◆ Your task:
Repeat the data verbatim, images excluded.
= Beginning of Section =
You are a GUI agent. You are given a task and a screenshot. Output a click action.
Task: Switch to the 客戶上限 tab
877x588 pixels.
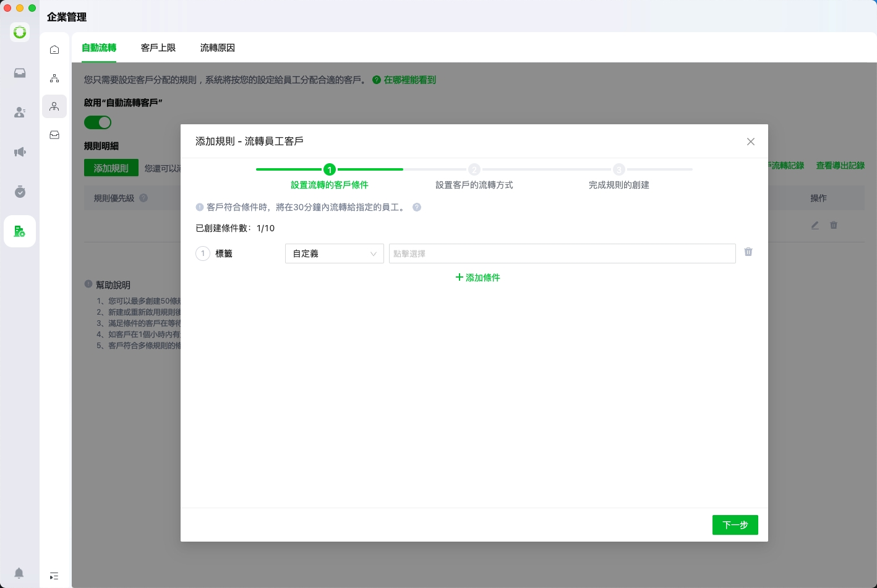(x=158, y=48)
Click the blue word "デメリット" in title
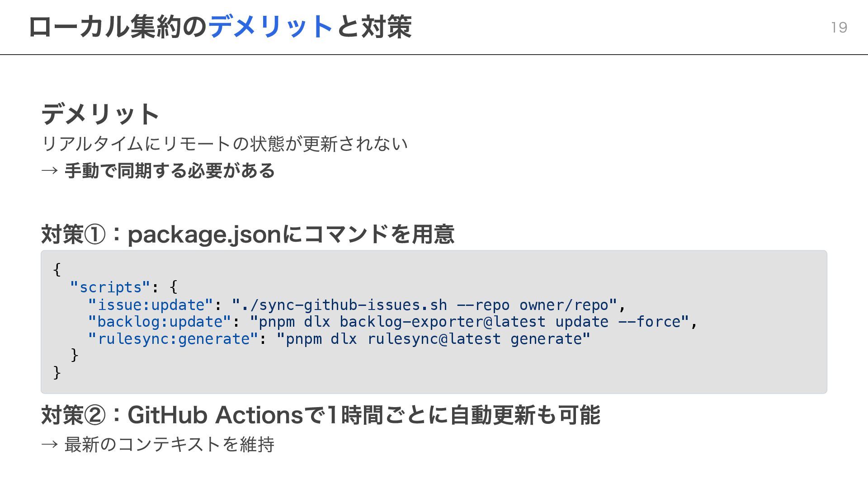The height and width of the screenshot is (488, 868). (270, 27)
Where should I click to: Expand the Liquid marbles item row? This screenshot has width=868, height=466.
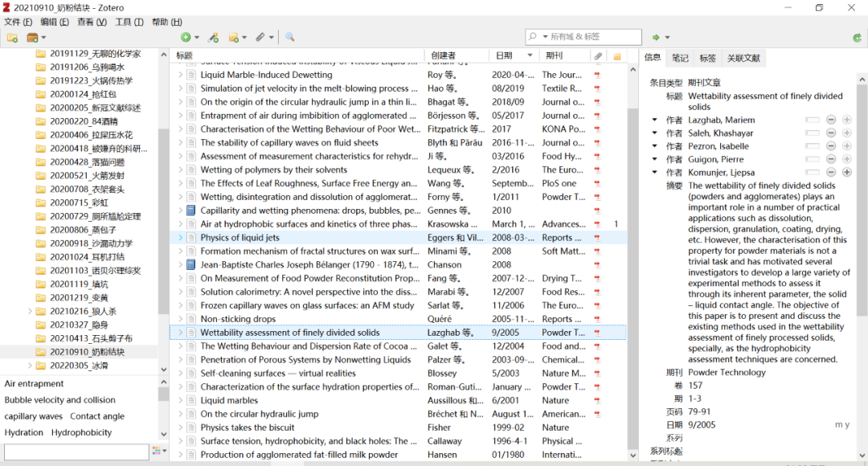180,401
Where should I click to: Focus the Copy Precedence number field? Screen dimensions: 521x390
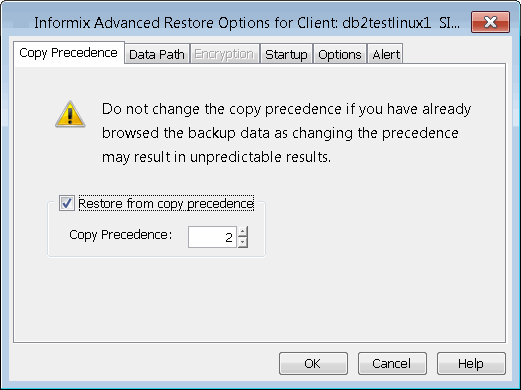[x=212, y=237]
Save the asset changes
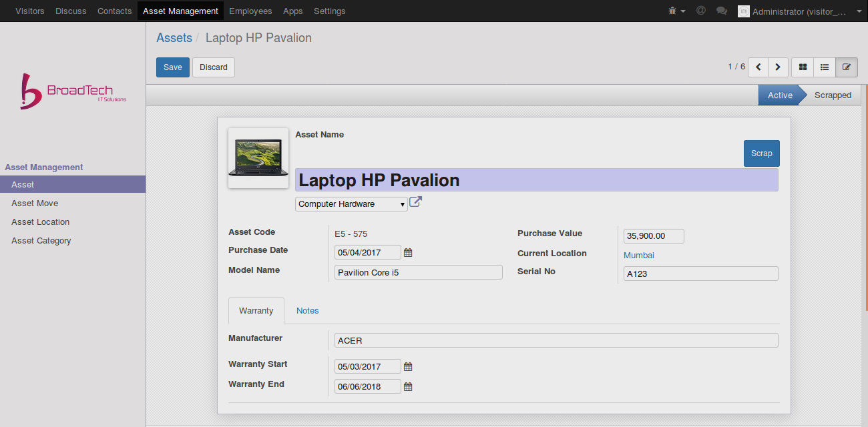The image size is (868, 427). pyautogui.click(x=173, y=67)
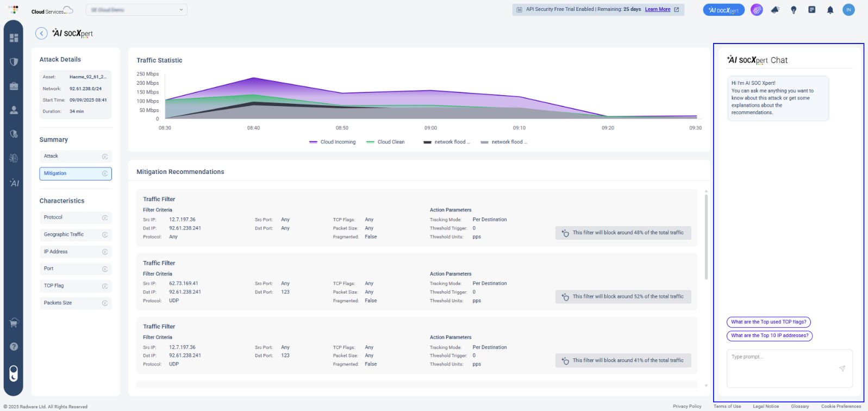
= End of Section =
◆ Response area:
You are a GUI agent. You are given a task and a screenshot. Output a click action.
Task: Switch to the 客戶上限 tab
877x588 pixels.
(x=158, y=48)
Click the blue word "デメリット" in title
The height and width of the screenshot is (488, 868). (270, 27)
Where should I click to: Expand the Liquid marbles item row? This screenshot has width=868, height=466.
180,401
Where should I click to: Focus the Copy Precedence number field? Screen dimensions: 521x390
[x=212, y=237]
Save the asset changes
The image size is (868, 427). pyautogui.click(x=173, y=67)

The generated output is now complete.